Extrait du texte:
════════════════════
Japon
Shinzo Abe Premier ministre
(Photo : AFP)
Shinzo Abe, 52 ans, ancien secrétaire du cabinet de Koizumi a remporté une victoire écrasante lors de l’élection présidentielle du PLD le 20 septembre et a été élu Premier ministre lors d’une session extraordinaire de la Diète mardi après-midi. Le prédécesseur et mentor de Shinzo Abe, le populiste Junichiro Koizumi, 64 ans, avait décidé l’an dernier, au summum de sa popularité, de quitter le pouvoir à l’issue de deux mandats à la tête du PLD. Clairement désigné par Koizumi comme son candidat à sa succession et donné favori dans les sondages, l’élection de Shinzo Abe par le parlement -désigné par 339 voix sur 476- n’a pas été une réelle surprise.
Shinzo Abe est l'héritier d’une illustre famille de politiciens conservateurs qui compte d’ailleurs un ancêtre quelque peu encombrant : il est le petit-fils de l’ex-Premier ministre Nobusuke Kishi (1957-1960) -emprisonné par les Américains comme criminel de guerre mais jamais jugé. En treize ans de carrière politique Shinzo Abe n’a occupé qu’un seul haut poste gouvernemental, celui de secrétaire général et porte-parole du gouvernement où l’avait nommé Junichiro Koizumi il y a un an. Il hérite certes sur le plan intérieur d’une économie en pleine reprise où les profits des entreprises explosent, mais il devra également faire face à une dette publique astronomique (plus de 170% du PIB produit intérieur brut) et à un vieillissement rapide de la population. Pour l’accompagner dans ses nouvelles responsabilités, Shinzo Abe, partisan d’un exécutif fort, défend néanmoins les usages traditionnels de la politique de consensus.
Peu après son élection, Shinzo Abe s’est entouré d’un gouvernement d’équilibre entre les amis loyaux de sa génération qui l’ont soutenu pour son accession au pouvoir et la vieille garde conservatrice. Parmi les jeunes, Yasuhisa Shiozaki, ancien gouverneur de la banque centrale, âgé de 55 ans, est nommé au poste de secrétaire général du gouvernement –la fonction qu’il occupait lui-même depuis octobre dernier. Parmi les anciens, le ministre des Finances, Koji Omi, 73 ans, ancien chef de l’agence de planification économique et un poids lourd du PLD, l’aristocratique Taro Aso, 66 ans, reconduit à la tête du Gaïmushô, le puissant ministère des Affaires étrangères.
Pour la première fois un homme politique né après la Seconde Guerre mondiale accède à ce poste de Premier ministre : «Je vais me consacrer de toutes mes forces et de toute mon âme à la construction d’une belle nation et d’un nouveau Japon», a annoncé avec détermination Shinzo Abe. Présenté comme un faucon, ce conservateur déclaré est ami de Washington. Il défend la guerre en Irak et la lutte anti-terroriste menée par son allié américain. «Il appartient à une génération ‘sans complexes’ vis-à-vis du passé et soucieuse de dégager le pays de sa ‘torpeur pacifiste’», résume le quotidien le Monde. Dans les grandes lignes, le nouveau Premier ministre a promis de réécrire la Constitution pacifiste l’archipel (imposée par l’occupant américain en 1947) et de remettre le Japon sur le chemin du militarisme, de renforcer le rôle de Tokyo dans les affaires internationales et de réaffirmer les valeurs traditionnelles et la fierté nationale du Japon.
════════════════════
Données sources:
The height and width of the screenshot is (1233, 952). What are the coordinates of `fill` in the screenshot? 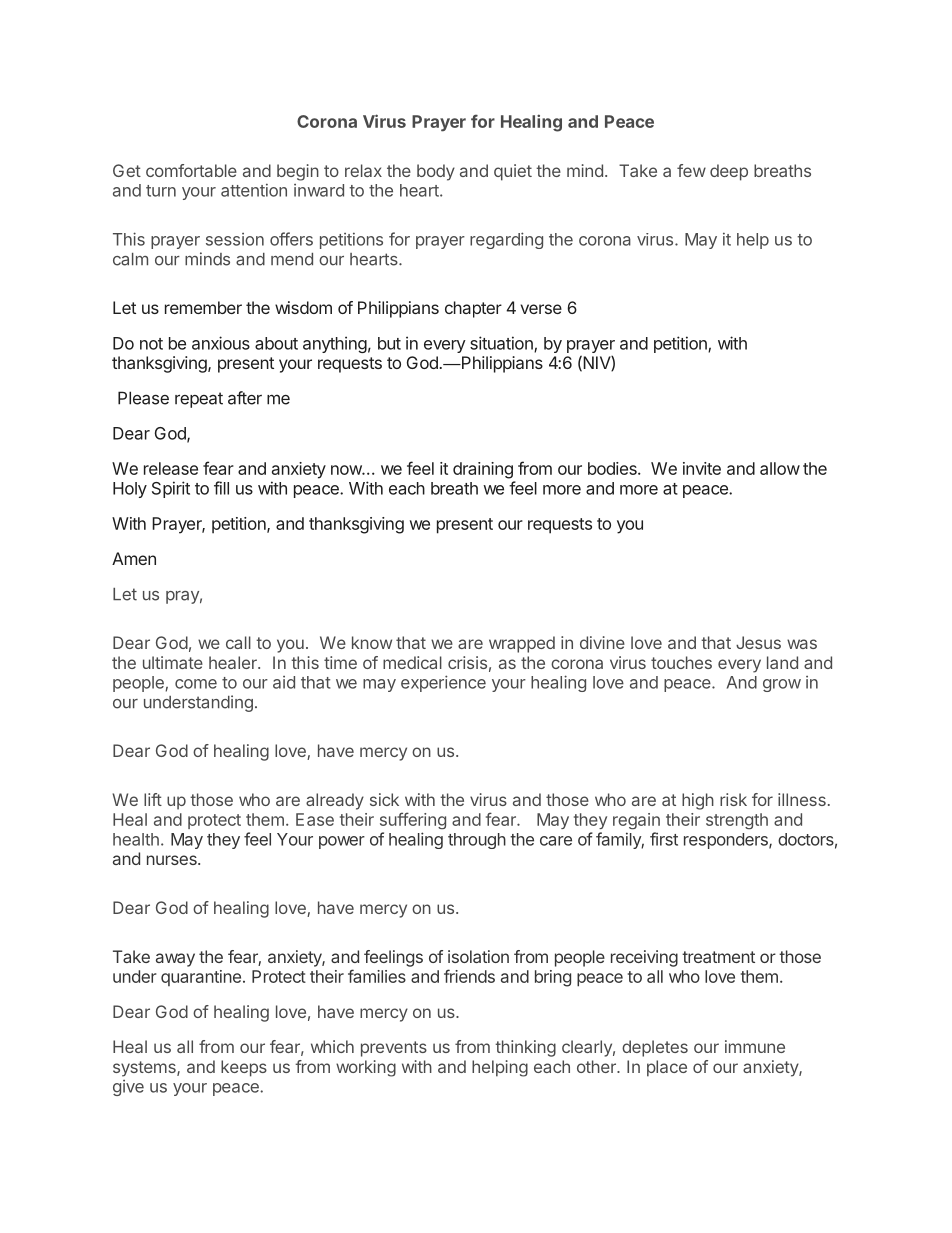 It's located at (221, 488).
════════════════════
Consignes:
1. Citez le passage de l'article sur Shinzo Abe qui va de « Peu après son » à « des Affaires étrangères. ».
2. Rédigez la suite de l'article sur Shinzo Abe, en reprenant après sa dernière phrase.

Réponses aux consignes:
1.
Peu après son élection, Shinzo Abe s’est entouré d’un gouvernement d’équilibre entre les amis loyaux de sa génération qui l’ont soutenu pour son accession au pouvoir et la vieille garde conservatrice. Parmi les jeunes, Yasuhisa Shiozaki, ancien gouverneur de la banque centrale, âgé de 55 ans, est nommé au poste de secrétaire général du gouvernement –la fonction qu’il occupait lui-même depuis octobre dernier. Parmi les anciens, le ministre des Finances, Koji Omi, 73 ans, ancien chef de l’agence de planification économique et un poids lourd du PLD, l’aristocratique Taro Aso, 66 ans, reconduit à la tête du Gaïmushô, le puissant ministère des Affaires étrangères.

2.
Seules les sénatoriales de 2007 pourront asseoir sa légitimité
Shinzo Abe s’est donné cinq ans pour réaliser son projet, soucieux à la fois de poursuivre des liens étroits avec les Etats-Unis au nom de «la sécurité de l’archipel» et de restaurer les liens distendus avec la Chine. Les relations diplomatiques sont de facto au plus mal depuis les visites répétées de Koizumi au sanctuaire de Yasukuni dont Pékin a fini par prendre ombrage. Le lieu est marqué par une symbolique forte puisqu’y reposent, ensemble, les âmes de quelque 2,5 millions de soldats japonais morts pour la patrie depuis 1879 ainsi que celles de quatorze criminels de guerre de la Seconde Guerre mondiale parmi lesquels le général Hideki Tojo, responsable de massacres en Chine.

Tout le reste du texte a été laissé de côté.